The magnitude of the frictional force depends on the nature of the surfaces in contact and their relative motion. For a car on a road, this means the type of tires and the condition of the road surface determine the friction level. The frictional force can be calculated using the equation:

• Frictional force, \( F_{f} \) = \( \, \mu \, F_{n} \)

where \( \mu \) is the coefficient of friction and \( F_{n} \) is the normal force. On a flat road, the normal force \( F_{n} \) equals the gravitational force \( mg \), the weight of the car, directed upward, balancing the weight of the car.

The coefficient of friction \( \mu \) is a dimensionless value that describes how much friction is available between two surfaces.
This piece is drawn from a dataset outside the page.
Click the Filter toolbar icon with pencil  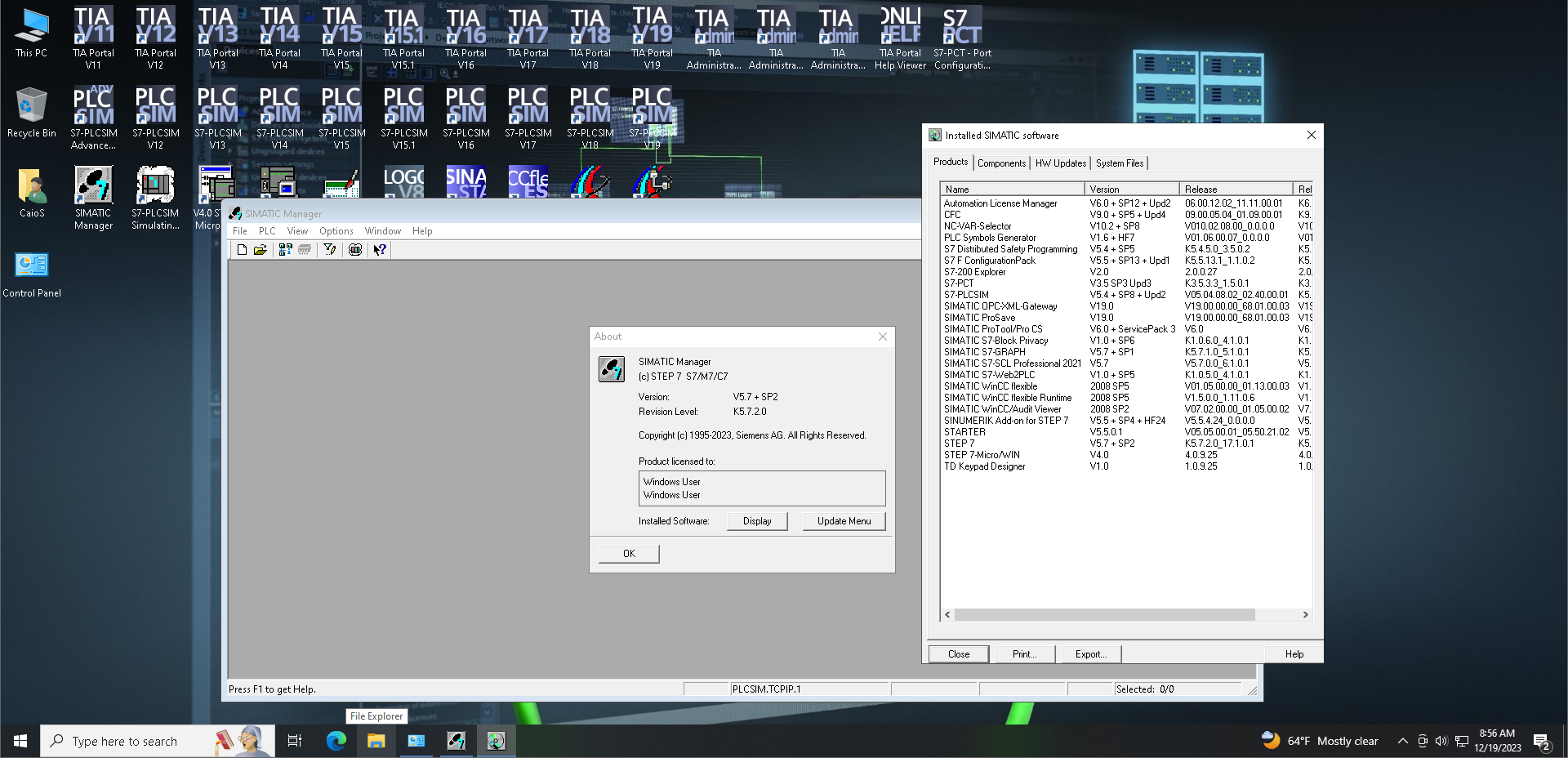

In our context, it tells us how much grip the road provides to the car tires. A higher coefficient means more friction, which in turn means the car can handle tighter curves at higher speeds without sliding.
To prevent sliding while rounding a curve, the frictional force must be at least equal to the centripetal force needed. This creates the necessity to compute a minimum coefficient of friction using the formula:

• \( \mu \geq \frac{v^2}{gr} \)

where \( v \) is the car's speed, \( g \) is the acceleration due to gravity, and \( r \) is the radius of the curve. Substituting in the given values allows us to determine the least amount of friction necessary: \( \mu \geq 0.291 \). This means a coefficient of friction of at least 0.291 is required to ensure the car does not slide off the road.

A free body diagram is an essential tool in physics that helps in understanding and analyzing forces acting on an object. It's a simple pictorial representation where forces are depicted as arrows starting from a point or a box representing the object.
For a car moving around a curve, the free body diagram will include:

• A downward arrow representing gravitational force \( F_{g} = mg \), showing the weight of the car.
• An arrow directed towards the center of the curvature representing the frictional force \( F_{f} \), acting as the centripetal force.

These forces add clarity to the problem, allowing us to evaluate and ensure the frictional force is sufficient to maintain the car's curved path. By analyzing this diagram, we can see how friction is essential in providing the needed centripetal force to avoid skidding.